Task requirements
Reproduce each record exactly.

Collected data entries
◇ ◇ ◇ ◇ ◇
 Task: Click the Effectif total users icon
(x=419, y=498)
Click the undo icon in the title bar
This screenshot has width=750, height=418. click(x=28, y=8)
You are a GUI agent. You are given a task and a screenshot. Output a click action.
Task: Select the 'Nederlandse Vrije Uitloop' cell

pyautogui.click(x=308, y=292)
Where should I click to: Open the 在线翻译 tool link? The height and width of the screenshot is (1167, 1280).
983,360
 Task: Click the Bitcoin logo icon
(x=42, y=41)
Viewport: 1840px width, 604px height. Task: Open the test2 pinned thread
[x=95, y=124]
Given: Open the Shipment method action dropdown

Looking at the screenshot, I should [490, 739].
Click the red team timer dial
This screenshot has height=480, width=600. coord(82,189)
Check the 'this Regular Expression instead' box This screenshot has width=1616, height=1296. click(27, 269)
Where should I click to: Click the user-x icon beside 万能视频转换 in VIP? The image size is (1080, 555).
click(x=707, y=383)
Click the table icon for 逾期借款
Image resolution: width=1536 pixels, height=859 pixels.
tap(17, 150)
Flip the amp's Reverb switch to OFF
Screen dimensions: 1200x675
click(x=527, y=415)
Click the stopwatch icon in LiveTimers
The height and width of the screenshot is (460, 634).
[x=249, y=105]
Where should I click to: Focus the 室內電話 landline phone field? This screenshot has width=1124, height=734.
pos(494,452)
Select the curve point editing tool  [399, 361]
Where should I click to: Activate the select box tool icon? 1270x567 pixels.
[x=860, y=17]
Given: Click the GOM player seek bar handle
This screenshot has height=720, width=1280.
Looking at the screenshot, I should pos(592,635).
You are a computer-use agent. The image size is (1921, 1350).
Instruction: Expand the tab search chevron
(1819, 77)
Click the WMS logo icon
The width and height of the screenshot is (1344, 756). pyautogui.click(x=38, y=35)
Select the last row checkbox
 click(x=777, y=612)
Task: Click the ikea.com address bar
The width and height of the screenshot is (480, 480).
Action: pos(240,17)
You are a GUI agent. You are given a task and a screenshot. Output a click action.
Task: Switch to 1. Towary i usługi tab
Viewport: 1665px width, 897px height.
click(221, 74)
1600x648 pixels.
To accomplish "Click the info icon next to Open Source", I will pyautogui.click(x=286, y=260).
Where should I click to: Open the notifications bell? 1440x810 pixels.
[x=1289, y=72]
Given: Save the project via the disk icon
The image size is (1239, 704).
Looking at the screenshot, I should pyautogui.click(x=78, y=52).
◇ ◇ ◇ ◇ ◇
Answer to the problem
 Task: Click the Effectif total users icon
(x=419, y=498)
Click the undo icon in the title bar
This screenshot has width=750, height=418. click(x=28, y=8)
You are a GUI agent. You are given a task and a screenshot. Output a click action.
Task: Select the 'Nederlandse Vrije Uitloop' cell

pyautogui.click(x=308, y=292)
Where should I click to: Open the 在线翻译 tool link? The height and width of the screenshot is (1167, 1280).
983,360
 Task: Click the Bitcoin logo icon
(x=42, y=41)
Viewport: 1840px width, 604px height. Task: Open the test2 pinned thread
[x=95, y=124]
Given: Open the Shipment method action dropdown

Looking at the screenshot, I should [490, 739].
Click the red team timer dial
This screenshot has height=480, width=600. coord(82,189)
Check the 'this Regular Expression instead' box This screenshot has width=1616, height=1296. click(27, 269)
Where should I click to: Click the user-x icon beside 万能视频转换 in VIP? The image size is (1080, 555).
click(x=707, y=383)
Click the table icon for 逾期借款
Image resolution: width=1536 pixels, height=859 pixels.
tap(17, 150)
Flip the amp's Reverb switch to OFF
Screen dimensions: 1200x675
click(x=527, y=415)
Click the stopwatch icon in LiveTimers
The height and width of the screenshot is (460, 634).
[x=249, y=105]
Where should I click to: Focus the 室內電話 landline phone field? This screenshot has width=1124, height=734.
pos(494,452)
Select the curve point editing tool  [399, 361]
Where should I click to: Activate the select box tool icon? 1270x567 pixels.
[x=860, y=17]
Given: Click the GOM player seek bar handle
This screenshot has height=720, width=1280.
Looking at the screenshot, I should pos(592,635).
You are a computer-use agent. The image size is (1921, 1350).
Instruction: Expand the tab search chevron
(1819, 77)
Click the WMS logo icon
The width and height of the screenshot is (1344, 756). pyautogui.click(x=38, y=35)
Select the last row checkbox
 click(x=777, y=612)
Task: Click the ikea.com address bar
The width and height of the screenshot is (480, 480).
Action: pos(240,17)
You are a GUI agent. You are given a task and a screenshot. Output a click action.
Task: Switch to 1. Towary i usługi tab
Viewport: 1665px width, 897px height.
click(221, 74)
1600x648 pixels.
To accomplish "Click the info icon next to Open Source", I will pyautogui.click(x=286, y=260).
Where should I click to: Open the notifications bell? 1440x810 pixels.
[x=1289, y=72]
Given: Save the project via the disk icon
The image size is (1239, 704).
Looking at the screenshot, I should pyautogui.click(x=78, y=52).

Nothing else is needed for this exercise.